TASKS TO CARRY OUT -
1: Reproduce the Ina Garten cookie article word for word, everything from "Garten shared this" down to "to two days.".
2: According to the Ina Garten cookie article, why does Garten leave her butter and eggs out overnight instead of taking them out shortly before baking? Answer in one to three sentences.
3: Resume the article on Ina Garten's overnight cookie prep, starting right after its final sentence.

READING PASSAGE -

◇ ◇ ◇ ◇ ◇

Why Ina Garten Starts Prepping The Night Before She Bakes Cookies
Some consider making cookies to be a quick process. It typically takes less effort and time than preparing a cake or a pie from scratch. Whether you are baking gooey chocolate chip cookies or festive sugar cookies, the classic recipes can be made in just a few steps with simple ingredients. However, famed baking professional Ina Garten, the Barefoot Contessa, suggests planning ahead with one easy step: Leave your butter and eggs out of the refrigerator overnight to reach room temperature. Doing so allows them to be whipped into a creamy, fluffy consistency during the preparation process, improving the overall texture of the cookies.
Garten shared this tip in her cookbook, "Cook Like a Pro: Recipes and Tips for Home Cooks" (via Food & Wine). "In order for the butter to mix with sugar and become light and fluffy, as for a cake batter, it needs to be at room temperature," she wrote. "It won't get soft enough if you leave it on the counter for an hour; it takes hours for it to go from refrigerated temperature (38 degrees Fahrenheit) to room temperature (70 degrees Fahrenheit)." All said, it's important to note that the USDA does not recommend leaving eggs unrefrigerated for more than two hours because they become susceptible to bacteria growth when at room temperature. Butter, on the other hand, can be left out of the fridge for one to two days.

◇ ◇ ◇ ◇ ◇

INPUT DATA -

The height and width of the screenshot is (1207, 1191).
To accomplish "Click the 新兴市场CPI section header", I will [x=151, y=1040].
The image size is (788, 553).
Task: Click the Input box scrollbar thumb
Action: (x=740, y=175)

◇ ◇ ◇ ◇ ◇

ANSWERS BY ITEM -
1:
Garten shared this tip in her cookbook, "Cook Like a Pro: Recipes and Tips for Home Cooks" (via Food & Wine). "In order for the butter to mix with sugar and become light and fluffy, as for a cake batter, it needs to be at room temperature," she wrote. "It won't get soft enough if you leave it on the counter for an hour; it takes hours for it to go from refrigerated temperature (38 degrees Fahrenheit) to room temperature (70 degrees Fahrenheit)." All said, it's important to note that the USDA does not recommend leaving eggs unrefrigerated for more than two hours because they become susceptible to bacteria growth when at room temperature. Butter, on the other hand, can be left out of the fridge for one to two days.

2: She wants them at room temperature so they can be whipped into a creamy, fluffy consistency, which improves the cookies' texture. Butter needs hours to warm from refrigerator temperature (38 degrees Fahrenheit) to room temperature (70 degrees Fahrenheit), so an hour on the counter won't soften it enough.

3:
How to soften butter and eggs for cookies
Room-temperature butter and eggs are crucial to making cookies. The process of creaming butter, sugar, and eggs properly allows the ingredients to mix evenly and for the butter to trap air. As a result, cookies become lighter and chewier after baking. But, while Ina Garten recommends leaving out your butter and eggs overnight, it is against what is recommended for refrigerated eggs in the United States. To best apply her advice, let your butter sit out overnight and remove your eggs from the refrigerator two hours before baking. The time of day does not matter when it comes to letting the ingredients arrive at room temperature (between 65 and 70 degrees Fahrenheit). By overnight, Garten is likely suggesting about 8 to 10 hours. Therefore, if you plan to bake at night, you can remove the butter from the refrigerator in the morning.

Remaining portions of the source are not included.